The lady above had naturally red hair which she had dyed darker at the bottom. It created quite a funky effect from above.




This lady worked in a crystal shop in town. One day she got bored and decided to dreadlock her own hair using the splitting method. This is where you take a length of your hair and pull it apart. You just keep repeating that until, eventually, you have a dreadlock. It's incredibly hard to do, not to mention time consuming. It took her (if I recall correctly) about nine days. But the result was stunning. The softest dreadlocks I'd ever worked with - and I love what she did with the coloured wool.




Above is my friend Lies, who I'm off to see in a couple of weeks. We met in Rwanda through another friend. The moment I mentioned I tidied up dreadlocks, I regularly found myself in her house being plied with chocolate and tea. A good loctician is worth looking after ;)

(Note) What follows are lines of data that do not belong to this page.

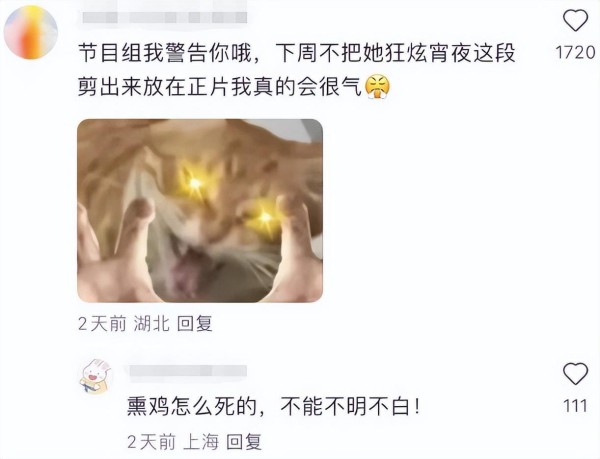Click the glowing yellow cat eyes
600x459 pixels.
pyautogui.click(x=230, y=200)
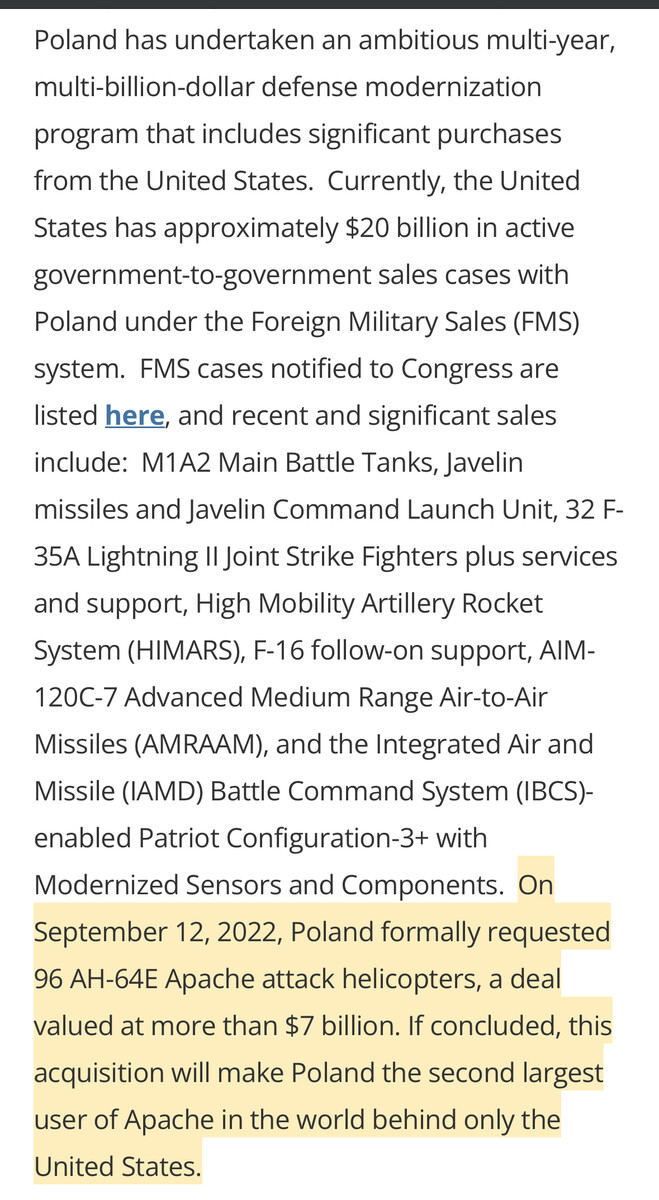Image resolution: width=659 pixels, height=1200 pixels.
Task: Click the highlighted words "United States." at the end
Action: [x=117, y=1167]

This is her after one of those tidy-up sessions. I even tidied them for her wedding.

So, as a side-line, it did me well. Helped me meet new friends, stopped me starving as a student and definitely gave me something to talk about at parties.

Quite a laborious way to earn a living, though. Lots of sitting around watching DVDs, and sore thumbs from combing.

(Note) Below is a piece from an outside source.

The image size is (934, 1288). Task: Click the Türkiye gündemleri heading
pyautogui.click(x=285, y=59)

But an unusual talent I'm proud to say I possess.

Tuesday, 8 February 2011

Rococo Gardens

Hot on the heels of my last snowdrop walk, I took a little drive out to Painswick Rococo Garden today with Dad.

Also about £6.50 to get in, and also masses of snowdrops. But includes some fairly funky follies.

Not much else to say except look at my pretty pictures :)


Picturesque Pan.

Sea of snowdrops.


Rococo folly.


View of the Gloucestershire countryside.


Water feature.


Lambs' tails.


Tree shadow.


Bathing pool.


Lady by the spring.

I learned a new word for all of this from reading D. H. Lawrence. Apparently it's 'bucolic' - meaning 'everythign nice and idyllic about the countryside', more or less. Unfortunately it sounds like a cross between bubonic and, well, colic...but still. Very pretty.

Sunday, 6 February 2011

Snow White

Had a lovely day out today at Colesbourne Park. They have one of (if not the) most impressive snowdrop collections in the country. About 80 different species! I didn't even know there were that many types of snowdrop. And apparently several of them were discovered in Turkey!

Reminded me of an article by Bernard Cornwell (Sharp) in the  2010 Writers' & Artists' Yearbook in which he discuses the minefield that is historical fiction:
There were no rabbits in King Arthur's Britain, which I knew, but a helpful reader (there's always a helpful reader) wrote to tell me there were no snowdrops either. Got that wrong.
I always think of them being a quintessentially British flower - but, like much else of these fair lands, they really aren't. 

The snowdrop walk is open throughout the month of February for visitors to wander around. Costs about £6.50 to get in, but over eight grand's worth went to charity last year.

Beautiful place to visit :)

Here's some pics:


Traditional-looking snowdrop.


Frilly snowdrop.


Fairy-skirt looking snowdrop.


Green-tipped snowdrop!


Sea of snowdrops.


Yea oldy ice house.


Ring of snowdrops around a tree.


Church on the Colesbourne Park estate.


Yup - even snowdrops inside the church.


Old dry-stone bridge.


Mill house on the Blue Lake.


The Blue Lake is naturally very blue.


You can also buy rare snowdrops at the shop, and they have a nice tea room with really good home-made cake. Lovely day out. Dogs welcome.